◆ DIRECTIONS FOR THIS TASK:
Reproduce verbatim the records starting at the line containing "Murat Özden (111, 572)" and ending at the line containing "ABHAZYA’DA APARTMAN YASASINA", including both of those lines.

◆ SOURCE RECORDS:
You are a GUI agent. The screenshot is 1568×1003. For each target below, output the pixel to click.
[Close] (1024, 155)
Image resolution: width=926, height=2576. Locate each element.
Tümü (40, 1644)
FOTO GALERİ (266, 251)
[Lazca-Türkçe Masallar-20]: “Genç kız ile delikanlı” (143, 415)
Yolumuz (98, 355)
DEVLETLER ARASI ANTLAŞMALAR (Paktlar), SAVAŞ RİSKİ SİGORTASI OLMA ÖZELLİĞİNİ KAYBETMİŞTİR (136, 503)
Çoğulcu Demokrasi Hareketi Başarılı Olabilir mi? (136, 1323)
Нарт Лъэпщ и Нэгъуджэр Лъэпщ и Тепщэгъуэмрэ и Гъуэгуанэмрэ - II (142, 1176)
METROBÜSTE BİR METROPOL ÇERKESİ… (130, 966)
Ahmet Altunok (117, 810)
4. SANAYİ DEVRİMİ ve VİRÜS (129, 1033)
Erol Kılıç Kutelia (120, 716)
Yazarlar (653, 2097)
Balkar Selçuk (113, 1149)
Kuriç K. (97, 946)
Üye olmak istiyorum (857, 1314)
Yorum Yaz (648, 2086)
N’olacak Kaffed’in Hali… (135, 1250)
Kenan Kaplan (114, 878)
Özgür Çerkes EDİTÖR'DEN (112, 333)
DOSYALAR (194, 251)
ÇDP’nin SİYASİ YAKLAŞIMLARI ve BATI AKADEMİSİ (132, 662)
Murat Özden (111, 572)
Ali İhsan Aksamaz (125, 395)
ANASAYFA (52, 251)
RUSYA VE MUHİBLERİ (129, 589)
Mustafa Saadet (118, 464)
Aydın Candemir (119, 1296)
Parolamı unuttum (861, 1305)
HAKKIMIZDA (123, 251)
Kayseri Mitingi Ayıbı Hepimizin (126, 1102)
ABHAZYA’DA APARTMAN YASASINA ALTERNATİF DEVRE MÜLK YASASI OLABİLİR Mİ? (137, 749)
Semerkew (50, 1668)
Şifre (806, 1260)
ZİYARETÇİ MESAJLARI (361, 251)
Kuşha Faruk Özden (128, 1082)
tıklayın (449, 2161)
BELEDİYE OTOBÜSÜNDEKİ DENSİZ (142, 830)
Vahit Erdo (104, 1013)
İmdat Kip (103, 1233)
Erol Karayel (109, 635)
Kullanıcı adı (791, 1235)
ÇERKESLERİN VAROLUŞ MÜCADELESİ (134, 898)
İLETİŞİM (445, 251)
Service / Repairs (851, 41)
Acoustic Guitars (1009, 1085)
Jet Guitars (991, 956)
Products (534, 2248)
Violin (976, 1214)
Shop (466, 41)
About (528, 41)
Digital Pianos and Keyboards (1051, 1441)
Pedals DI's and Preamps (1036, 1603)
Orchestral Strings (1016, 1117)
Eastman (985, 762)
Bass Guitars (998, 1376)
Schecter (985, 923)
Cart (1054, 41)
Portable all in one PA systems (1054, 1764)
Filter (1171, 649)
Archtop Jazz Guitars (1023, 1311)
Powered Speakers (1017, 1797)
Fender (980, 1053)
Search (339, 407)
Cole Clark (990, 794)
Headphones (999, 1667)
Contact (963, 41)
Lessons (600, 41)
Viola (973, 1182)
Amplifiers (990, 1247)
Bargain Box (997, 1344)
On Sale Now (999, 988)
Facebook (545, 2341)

◆ FULL SOLUTION:
Murat Özden (111, 572)
Ali İhsan Aksamaz (125, 395)
ANASAYFA (52, 251)
RUSYA VE MUHİBLERİ (129, 589)
Mustafa Saadet (118, 464)
Aydın Candemir (119, 1296)
Parolamı unuttum (861, 1305)
HAKKIMIZDA (123, 251)
Kayseri Mitingi Ayıbı Hepimizin (126, 1102)
ABHAZYA’DA APARTMAN YASASINA ALTERNATİF DEVRE MÜLK YASASI OLABİLİR Mİ? (137, 749)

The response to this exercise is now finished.